## Aim of the exercise
Write out the data from the line containing "This screenshot has height=729, width=1366." through the line containing "(x=827, y=74)", both ends included. Omit the pictures.

## Excerpted records
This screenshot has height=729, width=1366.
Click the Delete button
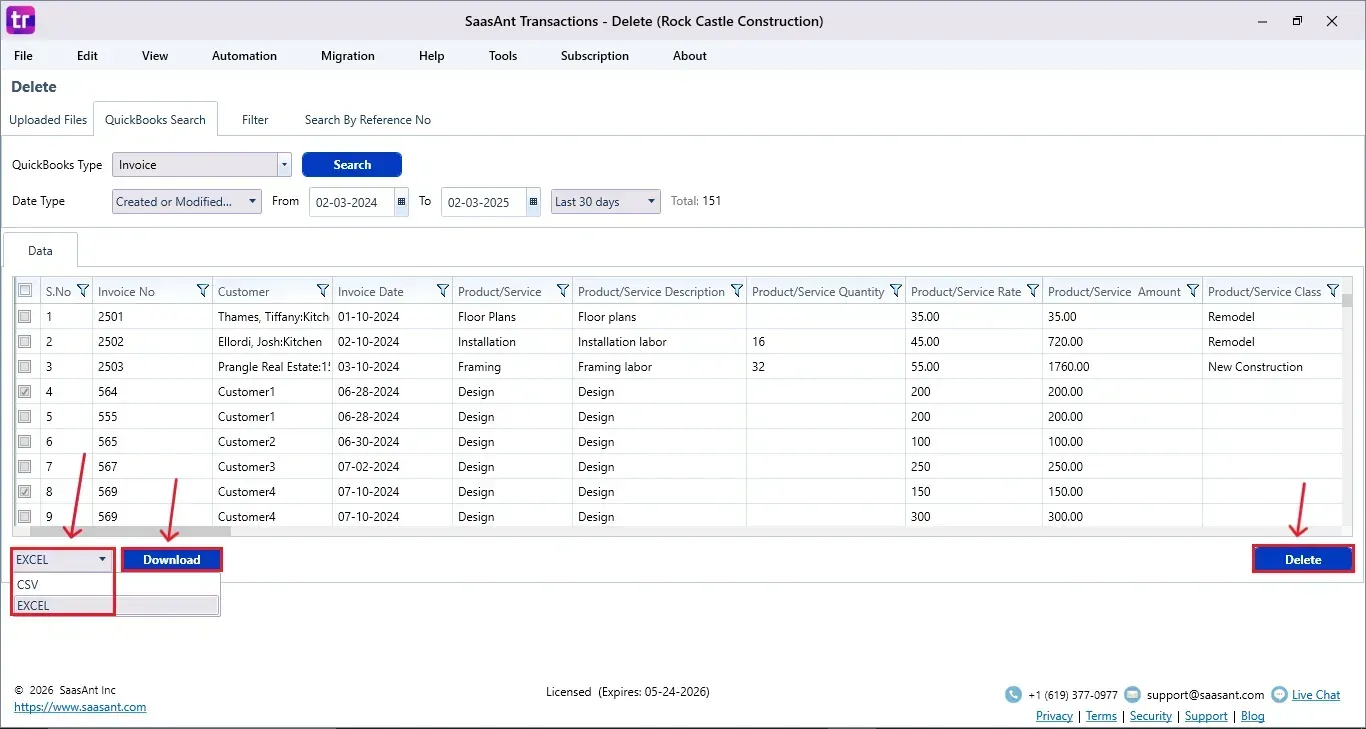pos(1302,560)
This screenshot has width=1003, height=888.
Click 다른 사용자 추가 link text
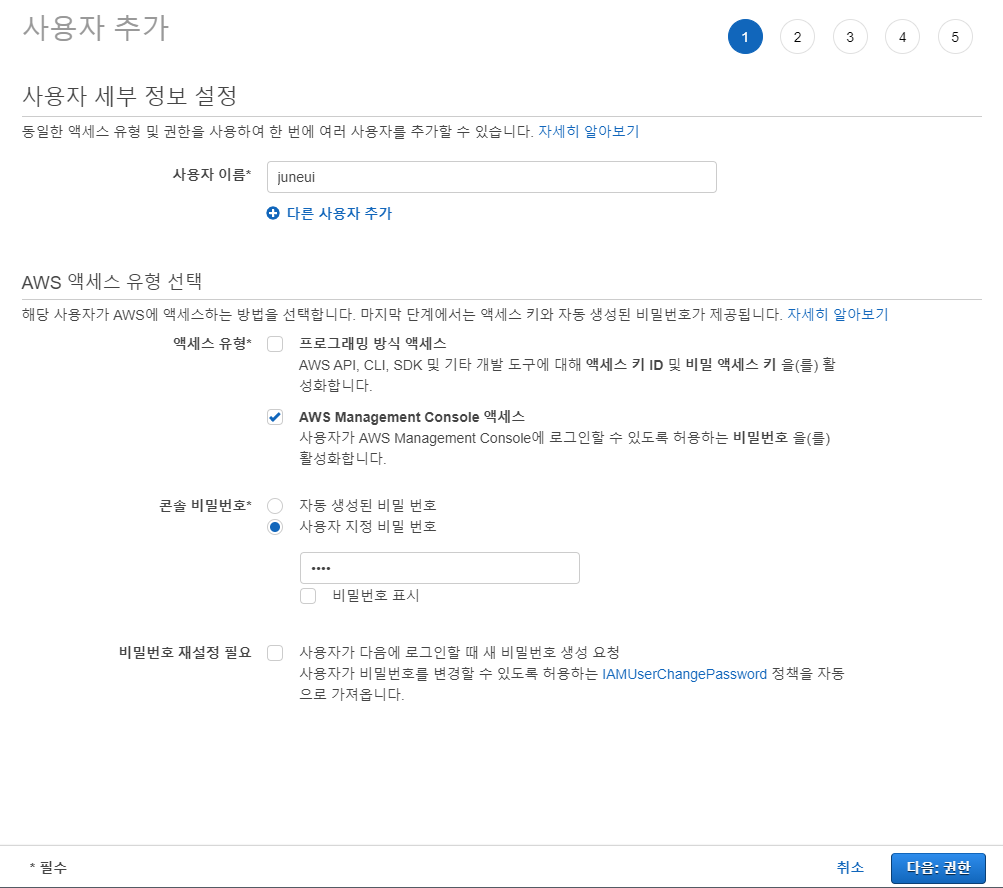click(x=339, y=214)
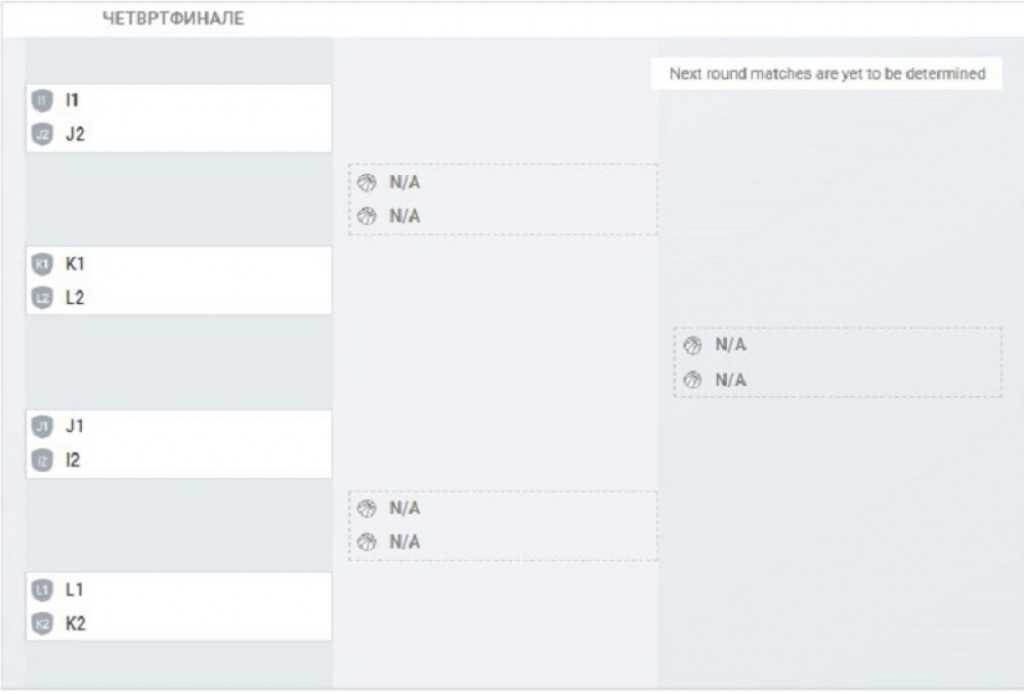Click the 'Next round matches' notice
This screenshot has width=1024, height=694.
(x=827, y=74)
* * *
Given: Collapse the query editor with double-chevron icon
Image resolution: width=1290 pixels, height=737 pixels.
* * *
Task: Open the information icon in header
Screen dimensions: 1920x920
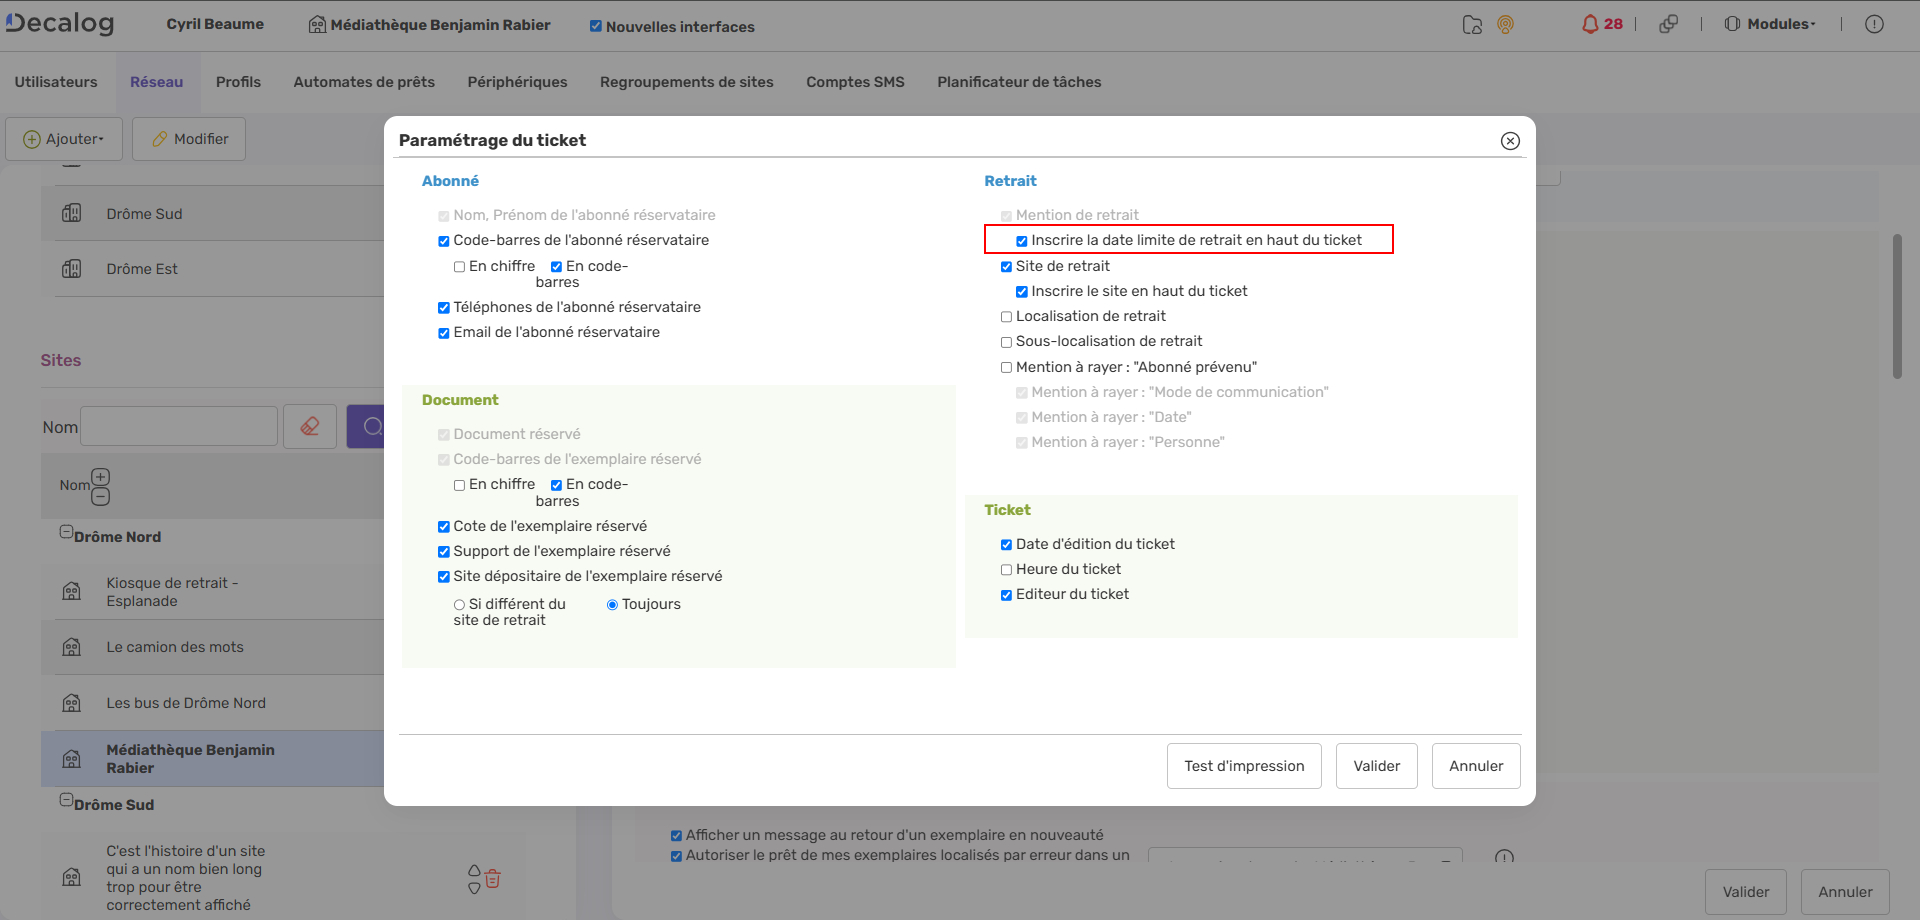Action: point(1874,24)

## Solution
This screenshot has height=729, width=1366.
Click the Delete button
pos(1302,560)
This screenshot has width=1003, height=888.
Click 다른 사용자 추가 link text
click(x=339, y=214)
Click the 'Next round matches' notice
This screenshot has width=1024, height=694.
(x=827, y=74)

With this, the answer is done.